- Pearisburg Historic District
- U.S. National Register of Historic Places
- U.S. Historic district
- Virginia Landmarks Register
- Location: Roughly, Wenonah Ave. from Tazewell St. to Main St. and adjacent parts of N. and S. Main, Pearisburg, Virginia
- Coordinates: 37°19′35″N 80°44′6″W﻿ / ﻿37.32639°N 80.73500°W
- Area: 4 acres (1.6 ha)
- Architect: Mercer, Thomas
- Architectural style: Colonial Revival, Romanesque Revival, Federal
- NRHP reference No.: 92000004
- VLR No.: 279-0012

Significant dates
- Added to NRHP: January 30, 1992
- Designated VLR: December 11, 1991

= Pearisburg Historic District =

Historic district in Virginia, United States

Pearisburg Historic District is a national historic district located at Pearisburg, Giles County, Virginia.

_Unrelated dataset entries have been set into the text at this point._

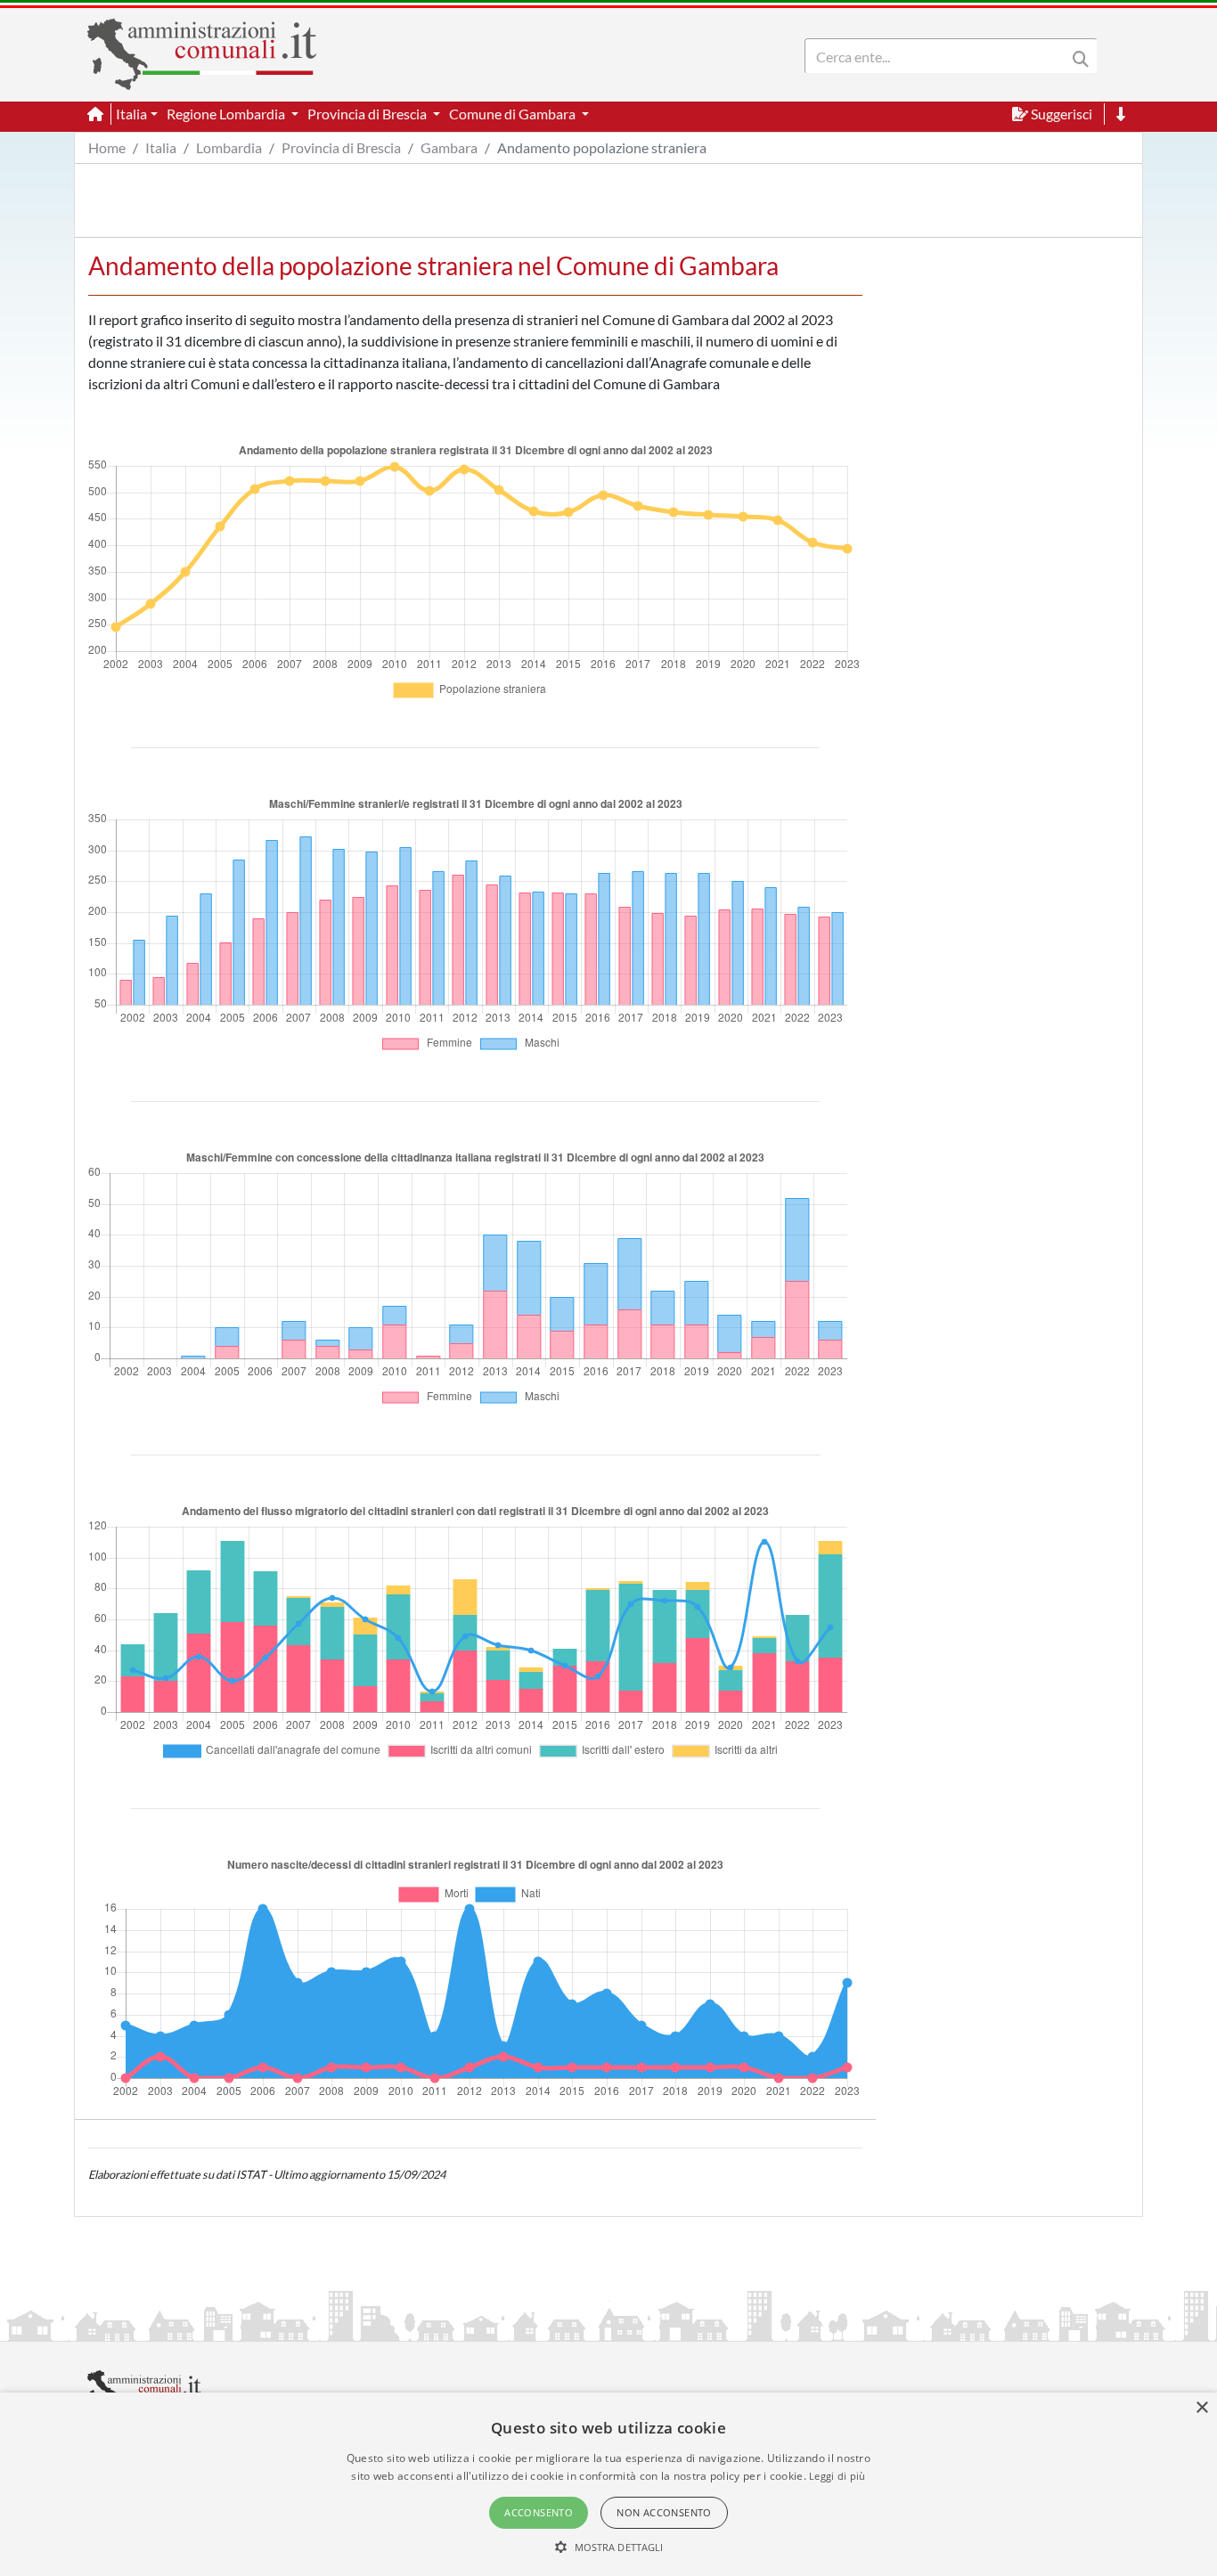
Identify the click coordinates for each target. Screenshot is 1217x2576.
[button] (609, 2547)
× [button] (1201, 2408)
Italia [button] (131, 113)
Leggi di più (837, 2475)
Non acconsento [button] (664, 2512)
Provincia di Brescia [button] (368, 113)
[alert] (608, 2484)
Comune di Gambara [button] (513, 113)
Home (107, 147)
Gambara (449, 147)
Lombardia (229, 147)
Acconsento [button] (538, 2512)
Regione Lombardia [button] (227, 113)
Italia (160, 147)
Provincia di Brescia (341, 147)
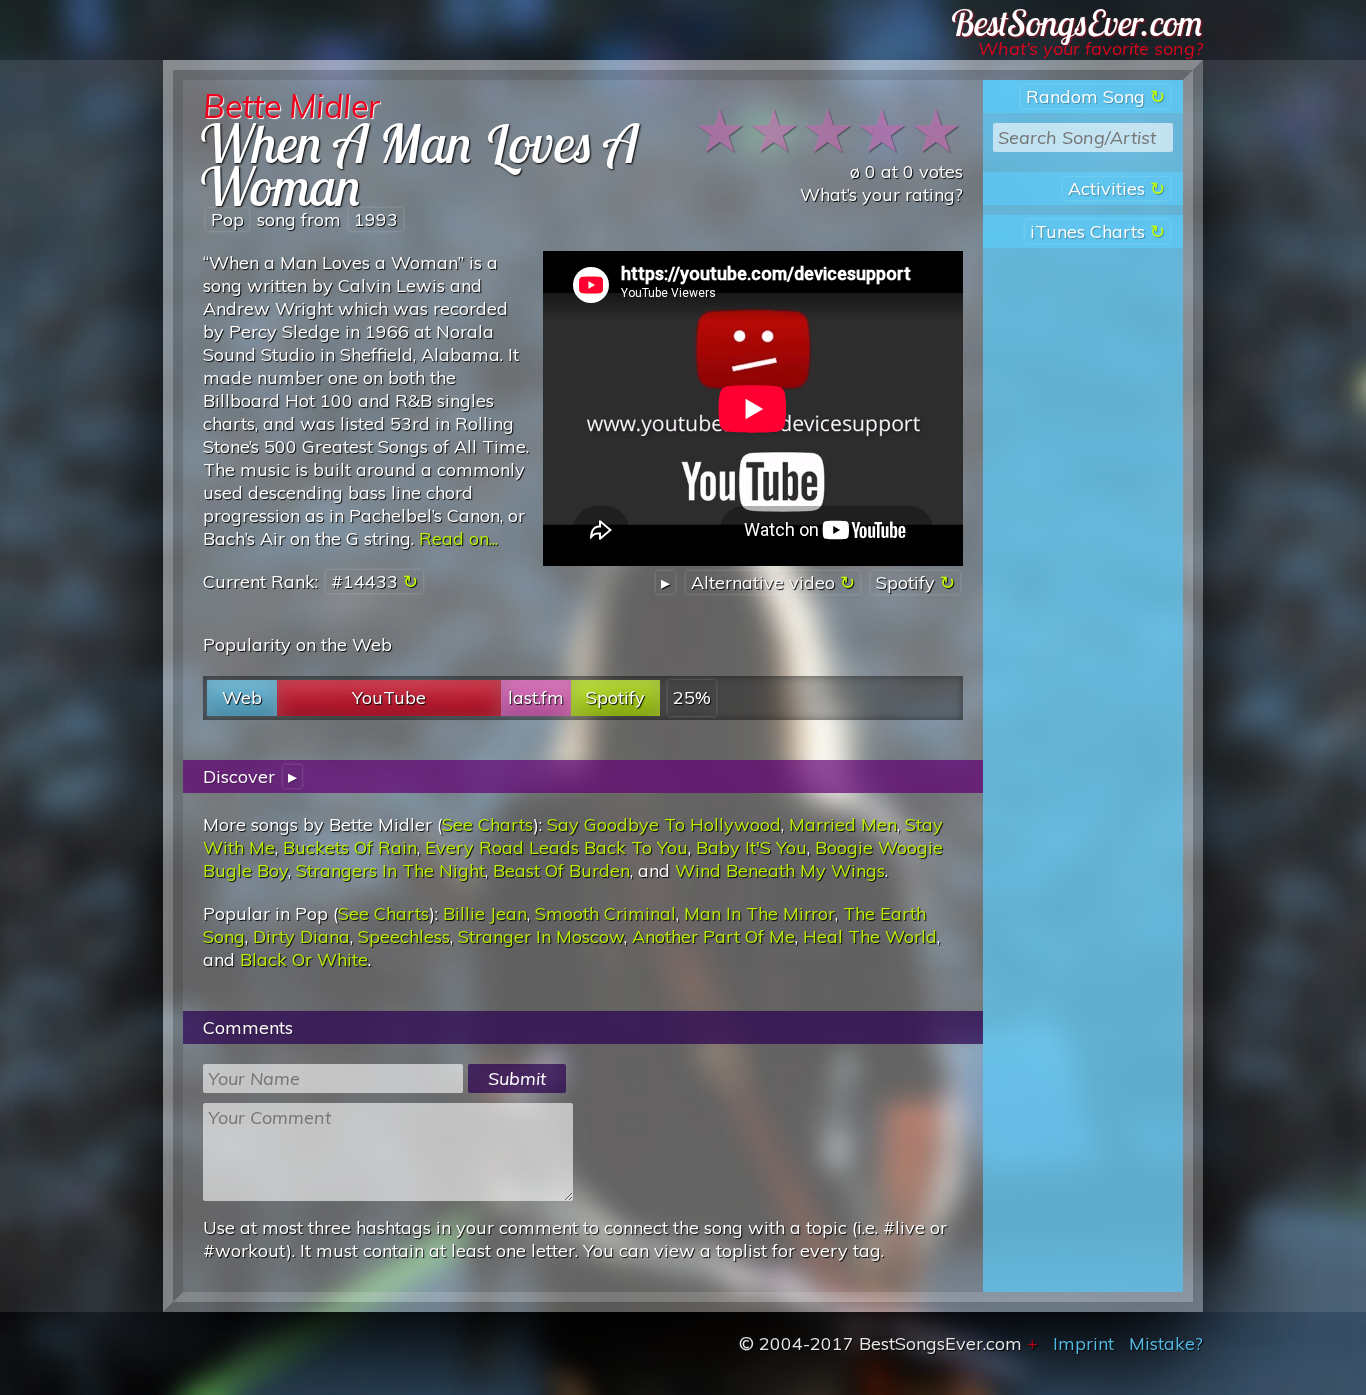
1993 (376, 219)
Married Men (843, 824)
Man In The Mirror (759, 913)
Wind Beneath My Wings (780, 870)
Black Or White (304, 959)
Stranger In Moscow (541, 936)
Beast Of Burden (561, 870)
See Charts (487, 824)
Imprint (1083, 1343)
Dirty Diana (301, 936)
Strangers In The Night (390, 870)
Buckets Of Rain (350, 847)
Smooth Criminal (605, 913)
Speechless (404, 936)
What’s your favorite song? (1090, 48)
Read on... (458, 538)
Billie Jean (485, 913)
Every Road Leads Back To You (556, 847)
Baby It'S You (751, 847)
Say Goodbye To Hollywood (664, 824)
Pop (227, 219)
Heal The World (870, 936)
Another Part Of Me (713, 936)
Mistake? (1166, 1343)
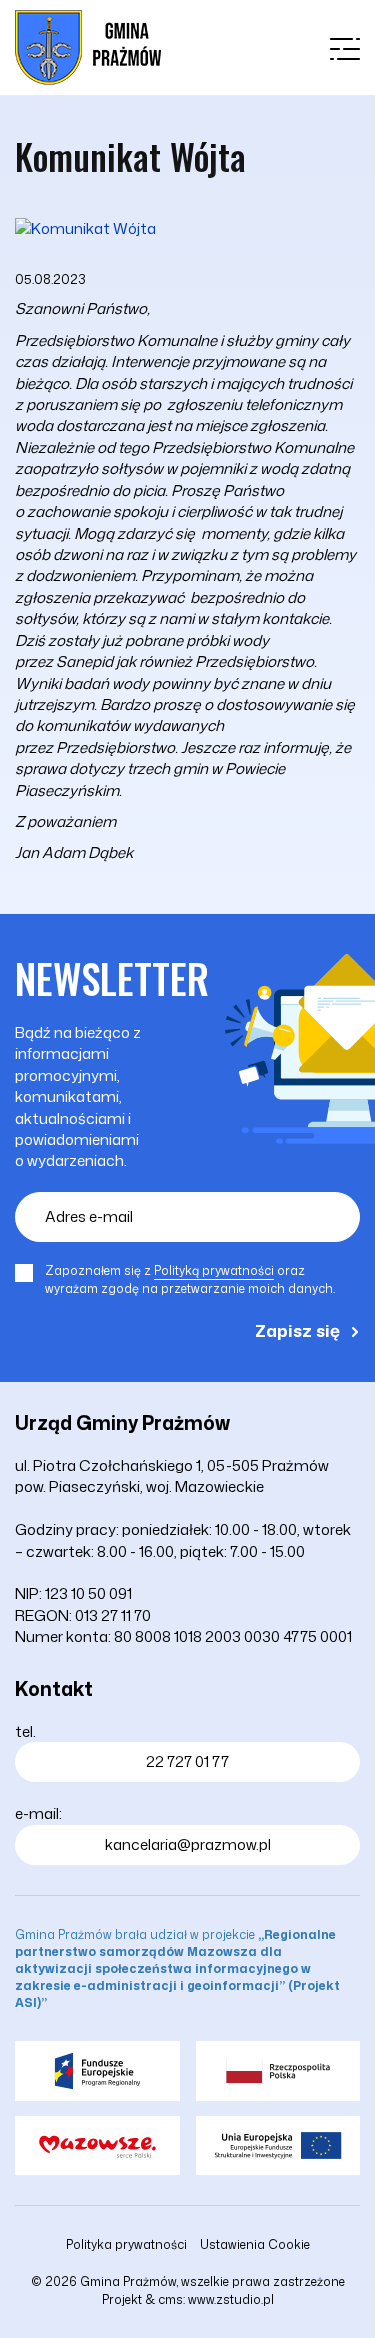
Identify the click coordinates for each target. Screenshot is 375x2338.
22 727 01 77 (187, 1761)
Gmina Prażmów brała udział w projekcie (177, 1969)
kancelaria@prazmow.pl (188, 1844)
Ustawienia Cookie (255, 2244)
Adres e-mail (89, 1216)
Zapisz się (297, 1330)
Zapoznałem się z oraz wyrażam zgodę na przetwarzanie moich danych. (190, 1279)
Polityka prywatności (126, 2244)
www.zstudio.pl (231, 2299)
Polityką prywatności (214, 1270)
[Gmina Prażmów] (88, 47)
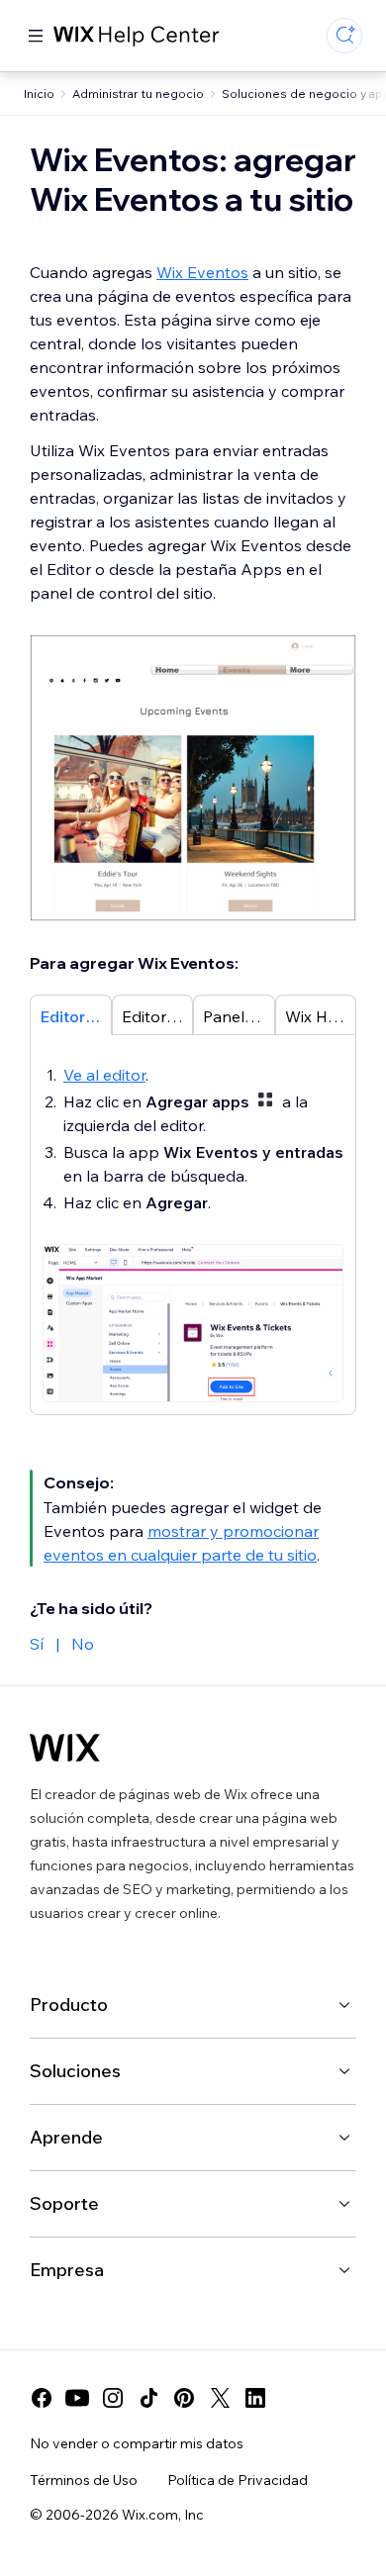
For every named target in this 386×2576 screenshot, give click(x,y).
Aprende (66, 2137)
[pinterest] (184, 2398)
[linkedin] (255, 2398)
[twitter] (220, 2398)
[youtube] (77, 2398)
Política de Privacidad (237, 2480)
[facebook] (41, 2398)
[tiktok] (148, 2398)
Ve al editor (104, 1075)
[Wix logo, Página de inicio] (65, 1748)
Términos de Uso (84, 2480)
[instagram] (113, 2398)
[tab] (71, 1014)
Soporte (64, 2203)
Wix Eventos (202, 272)
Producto (69, 2004)
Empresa (67, 2269)
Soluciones (75, 2070)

It encompasses 18 contributing buildings and 1 contributing site in the town of Pearisburg, county seat of Giles County. The district is centered on the Public Square and includes a mix of commercial, institutional, and governmental buildings. Notable buildings include the First National Bank of Pearisburg (1906), Western Hotel (Thomas Building, c. 1827), Pearis Theater (1940), Giles County Sheriff's Office and Jail (1937–38), St. Elizabeth Hospital Building (1920), Giles County Motor Company Building (1923–1924), and Christ Episcopal Church (1910). The Giles County Courthouse is listed separately.

It was listed on the National Register of Historic Places in 1992.